Une des estampes du chevalier de Lespinasse représente ce coin de la fête. On y devine, à l'écart, sous les bosquets, un contraste qui devait plaire à la rêverie.
(...)
C'étaient les grands jours de Trianon, envahi quelques heures par la foule ; mais il reprenait bien vite son charme de retraite et de recueillement de solitude".
(P. de Nolhac, "Marie-Antoinette", 1936, Paris, Plon, pp. 187-188)
Pour la visite du Roi de Suède, sous le nom de Comte de Haga, en 1784, la Reine Marie-Antoinette organisa une fête qui "dépassa en magnificence toutes les précédentes, comme deux détails peuvent en témoigner : des menuisiers eurent à <planchéier les allées> couvertes de tapis et six mille quatre cents fagots furent consommés lors de l'illumination finale! Le 21 juin, <M. le Comte (...) se rendit avec le Comte de Fersen, son capitaine des Gardes, à six heures au château de la Reine.> Le roi de Suède fit lui-même le compte rendu de la reception à son frère qui ne l'accompagnait pas cette fois-là : <On a jouée sur le petit théâtre le Dormeur reveillé, par M. de Marmontel, musique de Gretri, avec tou(t) l'appareille (des) ballets de l'opéra, reunis à la comédie ittallienne. La decoration de diamans termina le spectacle. On souppa dans les pavillons du jardin, et après souper, le jardin anglais fut illumminnée: c'étoit un enchantement parfait. La Reine avait permis de se promener aux personnes honnettes qui n'ettoit pas du souper, et on avait prevenu qu'il falloit etre habillees en blanc, ce qui formoit vraiment le spectacle des Champs Ellisées. La Reine ne voulloit pas se mettre à table, mais fit les honneurs comme l'auroit pu faire la maitresse de maison la plus honnete. Elle parla à tous les Suedois et s'occupa deux avec un soin et une attention extreme.
Toutte la famille Royal y ettoit, les charges de la cour, leurs femmes, les capitaines des gardes du corps, les cheffes des autres troupes de la maison du Roi, les ministres et l'ambassadeur de Suède. la pr. De Lambal fut (la) seul des princesses de sang qui y ettoit.> La remarque du roi sur le code vestimentaire imposé aux invités extérieurs révèle que ces derniers participaient directement à l'effet féerique de l'illumination par leur déambulation même : ils étaient, tels figurants, intégrés à leur insu dans ce spectacle".
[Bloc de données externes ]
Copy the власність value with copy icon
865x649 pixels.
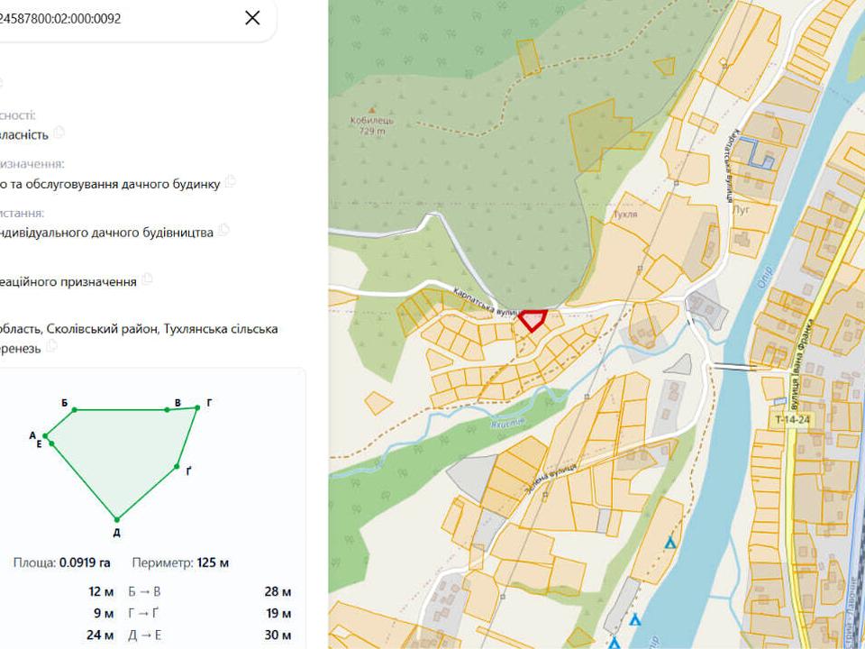pyautogui.click(x=59, y=133)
("Visiteurs de Versailles voyageurs, princes, ambassadeurs", Château de Versailles, Gallimard, 2018, p. 298)
Louis-Nicolas de Lespinasse (1734-1808) "agréé et reçu académicien en 1787, s'est fait une renommée comme peintre, dessinateur, architecte et graveur. Il signe <Chevalier de Lespinasse>. Il contribue comme illustrateur au Voyage pittoresque de la France (Laborde, 1781-1796), l'Histoire de la Russie Nouvelle (Nicolas-Gabriel Clerc, 1783), le Tableau Général sur l'Empire Ottoman (Mouradian d'Ohsson, 1787-1790). Il participe aux Salons entre 1787 et 1801. Il a travaillé avec le graveur François-Denis Née (1732-1817).
Des oeuvres du Chevalier de Lespinasse se trouvent au musée Carnavalet, à la Bibliothèque Nationale de France à Paris et au Château de Versailles".